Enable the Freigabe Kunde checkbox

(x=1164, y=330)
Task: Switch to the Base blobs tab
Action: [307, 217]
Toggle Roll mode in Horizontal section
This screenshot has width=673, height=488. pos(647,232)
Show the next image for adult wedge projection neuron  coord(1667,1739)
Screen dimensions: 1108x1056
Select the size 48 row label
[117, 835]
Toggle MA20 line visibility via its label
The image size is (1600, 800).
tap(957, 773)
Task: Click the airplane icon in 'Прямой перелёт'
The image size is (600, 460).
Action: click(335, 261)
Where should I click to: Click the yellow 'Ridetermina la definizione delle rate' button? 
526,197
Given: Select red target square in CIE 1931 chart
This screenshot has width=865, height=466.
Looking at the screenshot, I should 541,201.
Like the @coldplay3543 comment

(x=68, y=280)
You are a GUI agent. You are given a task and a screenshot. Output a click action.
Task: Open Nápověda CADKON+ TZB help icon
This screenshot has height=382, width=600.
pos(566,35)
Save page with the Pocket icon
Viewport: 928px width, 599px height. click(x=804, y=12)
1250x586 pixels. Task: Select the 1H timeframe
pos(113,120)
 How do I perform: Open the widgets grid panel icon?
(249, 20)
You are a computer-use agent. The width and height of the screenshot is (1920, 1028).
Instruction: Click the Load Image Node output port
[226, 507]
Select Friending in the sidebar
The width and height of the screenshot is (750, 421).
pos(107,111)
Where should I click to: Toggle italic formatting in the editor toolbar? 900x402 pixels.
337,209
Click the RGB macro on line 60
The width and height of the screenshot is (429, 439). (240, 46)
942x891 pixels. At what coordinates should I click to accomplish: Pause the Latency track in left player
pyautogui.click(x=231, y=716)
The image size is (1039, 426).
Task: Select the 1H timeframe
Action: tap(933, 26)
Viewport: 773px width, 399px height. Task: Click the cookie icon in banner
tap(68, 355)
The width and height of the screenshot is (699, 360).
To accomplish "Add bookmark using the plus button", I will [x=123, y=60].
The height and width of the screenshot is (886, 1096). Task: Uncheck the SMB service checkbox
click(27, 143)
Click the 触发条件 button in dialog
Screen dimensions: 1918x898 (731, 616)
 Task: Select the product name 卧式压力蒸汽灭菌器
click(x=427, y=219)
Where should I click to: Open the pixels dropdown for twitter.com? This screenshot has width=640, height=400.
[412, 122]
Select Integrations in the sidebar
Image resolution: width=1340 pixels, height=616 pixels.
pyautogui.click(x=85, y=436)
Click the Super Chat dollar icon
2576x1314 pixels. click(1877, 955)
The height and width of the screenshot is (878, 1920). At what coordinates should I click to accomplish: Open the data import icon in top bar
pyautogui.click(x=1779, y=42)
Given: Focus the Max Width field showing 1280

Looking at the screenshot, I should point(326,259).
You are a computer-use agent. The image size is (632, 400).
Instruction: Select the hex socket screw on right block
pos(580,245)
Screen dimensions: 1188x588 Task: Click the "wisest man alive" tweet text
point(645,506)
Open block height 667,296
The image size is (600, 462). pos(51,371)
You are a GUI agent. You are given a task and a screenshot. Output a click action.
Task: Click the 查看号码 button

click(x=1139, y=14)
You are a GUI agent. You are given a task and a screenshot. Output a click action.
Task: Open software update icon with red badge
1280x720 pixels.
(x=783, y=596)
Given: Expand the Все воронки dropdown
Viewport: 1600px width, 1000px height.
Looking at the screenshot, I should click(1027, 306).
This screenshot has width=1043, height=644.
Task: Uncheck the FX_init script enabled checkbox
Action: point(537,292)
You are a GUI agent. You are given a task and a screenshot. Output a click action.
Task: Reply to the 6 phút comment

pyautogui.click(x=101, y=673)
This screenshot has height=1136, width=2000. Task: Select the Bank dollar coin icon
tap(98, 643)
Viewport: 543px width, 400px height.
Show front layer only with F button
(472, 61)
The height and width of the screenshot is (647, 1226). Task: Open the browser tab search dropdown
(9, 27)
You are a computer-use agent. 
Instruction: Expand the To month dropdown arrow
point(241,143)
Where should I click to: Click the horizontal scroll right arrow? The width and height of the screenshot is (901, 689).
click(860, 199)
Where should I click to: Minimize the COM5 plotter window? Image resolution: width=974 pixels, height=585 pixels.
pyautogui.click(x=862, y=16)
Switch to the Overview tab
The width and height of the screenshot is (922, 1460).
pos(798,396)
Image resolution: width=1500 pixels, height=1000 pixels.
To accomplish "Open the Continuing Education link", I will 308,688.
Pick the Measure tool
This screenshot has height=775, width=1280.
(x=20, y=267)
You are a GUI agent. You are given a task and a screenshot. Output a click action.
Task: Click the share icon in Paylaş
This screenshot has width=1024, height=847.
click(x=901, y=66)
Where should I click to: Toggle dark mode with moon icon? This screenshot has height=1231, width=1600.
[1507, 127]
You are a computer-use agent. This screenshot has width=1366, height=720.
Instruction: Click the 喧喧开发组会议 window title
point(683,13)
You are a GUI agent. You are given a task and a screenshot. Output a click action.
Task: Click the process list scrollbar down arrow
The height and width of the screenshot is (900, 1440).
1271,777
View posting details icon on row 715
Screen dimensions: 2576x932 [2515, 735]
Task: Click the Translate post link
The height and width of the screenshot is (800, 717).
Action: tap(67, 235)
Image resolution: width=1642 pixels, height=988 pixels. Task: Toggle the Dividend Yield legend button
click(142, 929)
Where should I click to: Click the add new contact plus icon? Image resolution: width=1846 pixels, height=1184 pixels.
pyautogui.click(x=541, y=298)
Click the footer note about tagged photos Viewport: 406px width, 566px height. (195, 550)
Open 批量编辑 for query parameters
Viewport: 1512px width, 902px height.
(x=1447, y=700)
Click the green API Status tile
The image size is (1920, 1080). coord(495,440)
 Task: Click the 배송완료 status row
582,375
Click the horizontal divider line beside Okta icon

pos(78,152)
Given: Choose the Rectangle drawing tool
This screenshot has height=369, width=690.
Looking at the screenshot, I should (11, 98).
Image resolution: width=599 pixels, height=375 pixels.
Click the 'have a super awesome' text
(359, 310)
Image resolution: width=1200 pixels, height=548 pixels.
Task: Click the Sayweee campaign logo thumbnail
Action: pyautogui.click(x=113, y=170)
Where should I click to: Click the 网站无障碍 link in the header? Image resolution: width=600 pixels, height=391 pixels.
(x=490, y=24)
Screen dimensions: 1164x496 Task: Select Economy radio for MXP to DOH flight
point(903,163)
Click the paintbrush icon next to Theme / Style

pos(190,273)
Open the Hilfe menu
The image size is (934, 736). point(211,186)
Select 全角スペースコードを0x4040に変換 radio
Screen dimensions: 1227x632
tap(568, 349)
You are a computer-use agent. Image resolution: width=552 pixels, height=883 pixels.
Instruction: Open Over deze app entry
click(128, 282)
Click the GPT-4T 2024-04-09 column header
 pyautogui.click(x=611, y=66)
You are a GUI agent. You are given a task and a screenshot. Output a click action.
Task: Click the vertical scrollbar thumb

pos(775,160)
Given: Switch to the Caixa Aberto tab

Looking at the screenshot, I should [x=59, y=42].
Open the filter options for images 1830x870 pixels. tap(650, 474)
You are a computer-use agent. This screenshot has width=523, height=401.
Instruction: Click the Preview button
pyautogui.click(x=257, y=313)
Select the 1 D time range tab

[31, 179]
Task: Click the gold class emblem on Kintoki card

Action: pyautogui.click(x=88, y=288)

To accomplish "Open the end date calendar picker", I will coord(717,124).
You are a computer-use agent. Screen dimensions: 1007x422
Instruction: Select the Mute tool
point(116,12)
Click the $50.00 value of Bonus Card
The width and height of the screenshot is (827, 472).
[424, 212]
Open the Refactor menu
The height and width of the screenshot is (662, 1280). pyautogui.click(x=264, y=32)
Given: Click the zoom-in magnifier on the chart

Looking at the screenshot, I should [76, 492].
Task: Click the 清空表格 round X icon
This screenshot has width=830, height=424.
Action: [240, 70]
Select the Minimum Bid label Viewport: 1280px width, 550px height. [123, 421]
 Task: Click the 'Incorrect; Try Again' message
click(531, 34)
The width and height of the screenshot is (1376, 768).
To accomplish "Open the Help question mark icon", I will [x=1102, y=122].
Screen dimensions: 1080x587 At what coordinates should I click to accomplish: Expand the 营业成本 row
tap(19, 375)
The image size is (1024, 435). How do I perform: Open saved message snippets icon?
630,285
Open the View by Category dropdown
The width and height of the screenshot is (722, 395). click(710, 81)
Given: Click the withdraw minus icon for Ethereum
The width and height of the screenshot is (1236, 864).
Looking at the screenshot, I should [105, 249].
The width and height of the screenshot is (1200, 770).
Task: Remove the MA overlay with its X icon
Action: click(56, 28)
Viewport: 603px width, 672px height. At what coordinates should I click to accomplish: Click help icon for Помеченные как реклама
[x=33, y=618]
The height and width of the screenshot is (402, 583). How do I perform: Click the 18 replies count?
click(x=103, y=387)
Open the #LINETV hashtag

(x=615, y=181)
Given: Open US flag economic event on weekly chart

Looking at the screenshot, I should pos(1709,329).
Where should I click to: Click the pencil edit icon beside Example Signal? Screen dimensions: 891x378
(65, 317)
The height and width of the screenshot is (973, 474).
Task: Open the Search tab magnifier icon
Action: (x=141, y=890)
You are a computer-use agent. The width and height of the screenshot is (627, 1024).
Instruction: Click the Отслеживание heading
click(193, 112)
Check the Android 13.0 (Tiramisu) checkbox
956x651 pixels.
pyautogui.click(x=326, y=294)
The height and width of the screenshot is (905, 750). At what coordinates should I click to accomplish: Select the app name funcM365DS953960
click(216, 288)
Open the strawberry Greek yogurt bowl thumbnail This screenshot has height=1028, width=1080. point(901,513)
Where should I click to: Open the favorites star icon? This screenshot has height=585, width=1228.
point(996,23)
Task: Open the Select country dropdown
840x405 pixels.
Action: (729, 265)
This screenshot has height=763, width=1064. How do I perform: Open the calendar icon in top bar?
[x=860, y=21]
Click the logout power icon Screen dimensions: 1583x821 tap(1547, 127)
============================================================
Exercise aim: After locating the line that contains "Screen dimensions: 1108x1056", please copy exactly every line from the start of the records through it, and nothing else.

Final answer:
Enable the Freigabe Kunde checkbox

(x=1164, y=330)
Task: Switch to the Base blobs tab
Action: [307, 217]
Toggle Roll mode in Horizontal section
This screenshot has width=673, height=488. pos(647,232)
Show the next image for adult wedge projection neuron  coord(1667,1739)
Screen dimensions: 1108x1056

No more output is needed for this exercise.